→ Requirement: Repeat the data below word for word, beginning at its first line and stopping after the line that contains "Action: 160,80".

# # # # #

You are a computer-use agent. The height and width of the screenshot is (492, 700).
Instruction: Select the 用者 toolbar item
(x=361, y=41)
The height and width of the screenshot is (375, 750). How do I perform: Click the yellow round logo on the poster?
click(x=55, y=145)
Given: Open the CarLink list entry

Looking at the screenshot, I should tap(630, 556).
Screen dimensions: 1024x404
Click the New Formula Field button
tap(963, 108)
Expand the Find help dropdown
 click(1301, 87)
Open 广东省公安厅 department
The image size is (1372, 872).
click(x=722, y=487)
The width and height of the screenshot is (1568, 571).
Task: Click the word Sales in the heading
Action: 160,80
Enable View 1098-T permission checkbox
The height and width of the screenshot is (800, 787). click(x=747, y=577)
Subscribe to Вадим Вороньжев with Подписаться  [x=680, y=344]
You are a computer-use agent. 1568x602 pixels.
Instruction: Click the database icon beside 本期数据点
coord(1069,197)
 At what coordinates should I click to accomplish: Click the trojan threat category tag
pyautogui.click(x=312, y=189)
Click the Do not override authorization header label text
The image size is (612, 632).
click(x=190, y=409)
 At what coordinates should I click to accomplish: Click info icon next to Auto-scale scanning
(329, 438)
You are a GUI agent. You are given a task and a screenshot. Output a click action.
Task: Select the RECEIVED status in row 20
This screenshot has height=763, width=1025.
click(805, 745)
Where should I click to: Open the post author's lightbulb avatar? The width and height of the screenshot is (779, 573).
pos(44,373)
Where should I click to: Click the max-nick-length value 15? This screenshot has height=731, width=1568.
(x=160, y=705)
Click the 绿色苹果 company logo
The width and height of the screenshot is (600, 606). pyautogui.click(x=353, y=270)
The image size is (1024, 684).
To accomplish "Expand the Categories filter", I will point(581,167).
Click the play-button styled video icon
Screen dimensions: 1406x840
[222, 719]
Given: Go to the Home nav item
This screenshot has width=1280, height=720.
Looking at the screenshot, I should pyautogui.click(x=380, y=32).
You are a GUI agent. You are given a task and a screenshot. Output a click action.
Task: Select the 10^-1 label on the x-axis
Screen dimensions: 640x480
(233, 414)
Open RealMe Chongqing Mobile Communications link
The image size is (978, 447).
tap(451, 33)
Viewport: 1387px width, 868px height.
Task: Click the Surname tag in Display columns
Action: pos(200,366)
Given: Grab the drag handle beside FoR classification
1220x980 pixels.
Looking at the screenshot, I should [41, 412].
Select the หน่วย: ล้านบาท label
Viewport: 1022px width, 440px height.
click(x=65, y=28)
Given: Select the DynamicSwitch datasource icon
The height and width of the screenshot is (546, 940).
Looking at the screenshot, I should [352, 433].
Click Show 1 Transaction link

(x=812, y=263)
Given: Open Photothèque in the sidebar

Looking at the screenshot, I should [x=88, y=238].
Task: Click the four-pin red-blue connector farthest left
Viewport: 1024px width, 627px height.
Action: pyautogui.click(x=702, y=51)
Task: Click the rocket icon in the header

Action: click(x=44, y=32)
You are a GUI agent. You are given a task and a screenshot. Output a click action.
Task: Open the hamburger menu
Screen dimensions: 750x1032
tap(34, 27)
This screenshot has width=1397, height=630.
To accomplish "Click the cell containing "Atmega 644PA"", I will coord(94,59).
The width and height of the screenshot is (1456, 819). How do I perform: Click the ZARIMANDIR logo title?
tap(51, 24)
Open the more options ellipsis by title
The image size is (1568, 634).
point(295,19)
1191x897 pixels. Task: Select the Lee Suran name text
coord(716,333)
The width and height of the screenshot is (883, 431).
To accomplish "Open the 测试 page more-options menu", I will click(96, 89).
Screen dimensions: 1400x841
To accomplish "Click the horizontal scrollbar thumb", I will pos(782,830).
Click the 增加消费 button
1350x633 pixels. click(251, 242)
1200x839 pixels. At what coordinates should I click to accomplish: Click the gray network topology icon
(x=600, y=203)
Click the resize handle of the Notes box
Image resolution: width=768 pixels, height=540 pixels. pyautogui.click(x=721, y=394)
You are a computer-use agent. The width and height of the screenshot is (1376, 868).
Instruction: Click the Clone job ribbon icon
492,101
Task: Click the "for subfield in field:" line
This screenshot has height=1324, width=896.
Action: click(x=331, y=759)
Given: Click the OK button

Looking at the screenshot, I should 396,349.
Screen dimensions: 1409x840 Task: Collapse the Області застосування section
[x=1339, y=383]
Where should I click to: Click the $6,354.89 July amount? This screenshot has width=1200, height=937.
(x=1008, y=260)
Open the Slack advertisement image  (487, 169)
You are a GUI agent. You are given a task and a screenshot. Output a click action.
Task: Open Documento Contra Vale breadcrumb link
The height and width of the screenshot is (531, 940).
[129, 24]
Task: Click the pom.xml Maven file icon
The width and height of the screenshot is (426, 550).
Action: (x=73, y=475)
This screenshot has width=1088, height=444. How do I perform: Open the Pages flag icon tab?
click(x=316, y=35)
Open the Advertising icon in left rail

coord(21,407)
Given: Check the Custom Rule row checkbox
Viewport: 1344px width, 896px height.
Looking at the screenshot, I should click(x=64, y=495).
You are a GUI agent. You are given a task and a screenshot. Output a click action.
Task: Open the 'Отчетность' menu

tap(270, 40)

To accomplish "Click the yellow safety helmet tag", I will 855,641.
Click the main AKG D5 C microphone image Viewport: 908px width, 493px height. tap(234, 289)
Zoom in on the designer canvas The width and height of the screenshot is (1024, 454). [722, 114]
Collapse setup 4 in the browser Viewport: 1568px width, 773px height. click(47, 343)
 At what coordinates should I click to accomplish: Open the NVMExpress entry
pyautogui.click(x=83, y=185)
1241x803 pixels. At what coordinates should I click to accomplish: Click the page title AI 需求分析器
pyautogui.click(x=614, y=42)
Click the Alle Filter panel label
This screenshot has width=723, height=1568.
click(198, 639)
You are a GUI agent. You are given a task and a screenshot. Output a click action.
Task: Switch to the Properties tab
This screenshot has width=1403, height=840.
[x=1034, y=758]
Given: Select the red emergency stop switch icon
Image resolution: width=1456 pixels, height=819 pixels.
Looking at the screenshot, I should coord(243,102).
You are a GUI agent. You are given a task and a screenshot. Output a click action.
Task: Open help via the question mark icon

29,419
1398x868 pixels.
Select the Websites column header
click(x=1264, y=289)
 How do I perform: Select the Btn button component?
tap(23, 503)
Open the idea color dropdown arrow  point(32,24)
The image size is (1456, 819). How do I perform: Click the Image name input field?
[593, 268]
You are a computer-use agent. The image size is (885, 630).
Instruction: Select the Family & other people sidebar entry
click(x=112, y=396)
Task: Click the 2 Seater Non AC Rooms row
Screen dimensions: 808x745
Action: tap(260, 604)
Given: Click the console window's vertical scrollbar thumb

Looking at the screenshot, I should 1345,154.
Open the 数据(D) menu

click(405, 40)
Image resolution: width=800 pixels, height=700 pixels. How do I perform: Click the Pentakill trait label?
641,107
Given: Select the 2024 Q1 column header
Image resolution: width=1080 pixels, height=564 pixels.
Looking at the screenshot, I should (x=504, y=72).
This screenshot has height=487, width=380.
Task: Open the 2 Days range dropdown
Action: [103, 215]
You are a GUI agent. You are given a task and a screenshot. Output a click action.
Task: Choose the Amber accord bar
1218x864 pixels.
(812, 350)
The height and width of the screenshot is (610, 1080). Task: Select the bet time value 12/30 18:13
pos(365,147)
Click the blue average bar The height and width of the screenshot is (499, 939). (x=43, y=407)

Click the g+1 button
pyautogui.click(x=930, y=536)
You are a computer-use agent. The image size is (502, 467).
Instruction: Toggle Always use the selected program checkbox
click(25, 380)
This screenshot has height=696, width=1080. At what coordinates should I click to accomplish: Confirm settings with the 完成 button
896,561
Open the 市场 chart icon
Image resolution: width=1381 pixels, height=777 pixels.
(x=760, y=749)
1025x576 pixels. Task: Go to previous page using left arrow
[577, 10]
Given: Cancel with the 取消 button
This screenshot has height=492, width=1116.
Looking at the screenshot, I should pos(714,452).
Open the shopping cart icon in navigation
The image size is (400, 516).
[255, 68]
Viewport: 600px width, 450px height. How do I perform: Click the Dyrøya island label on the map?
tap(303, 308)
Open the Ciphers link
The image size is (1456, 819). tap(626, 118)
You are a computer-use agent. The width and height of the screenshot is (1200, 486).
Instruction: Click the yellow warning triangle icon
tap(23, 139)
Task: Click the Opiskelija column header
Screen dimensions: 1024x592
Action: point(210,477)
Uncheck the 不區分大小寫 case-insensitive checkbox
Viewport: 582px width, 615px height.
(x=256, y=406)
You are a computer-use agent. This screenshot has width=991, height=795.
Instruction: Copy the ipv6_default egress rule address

# # # # #

→ Exercise response:
You are a computer-use agent. The height and width of the screenshot is (492, 700).
Instruction: Select the 用者 toolbar item
(x=361, y=41)
The height and width of the screenshot is (375, 750). How do I perform: Click the yellow round logo on the poster?
click(x=55, y=145)
Given: Open the CarLink list entry

Looking at the screenshot, I should tap(630, 556).
Screen dimensions: 1024x404
Click the New Formula Field button
tap(963, 108)
Expand the Find help dropdown
 click(1301, 87)
Open 广东省公安厅 department
The image size is (1372, 872).
click(x=722, y=487)
The width and height of the screenshot is (1568, 571).
Task: Click the word Sales in the heading
Action: 160,80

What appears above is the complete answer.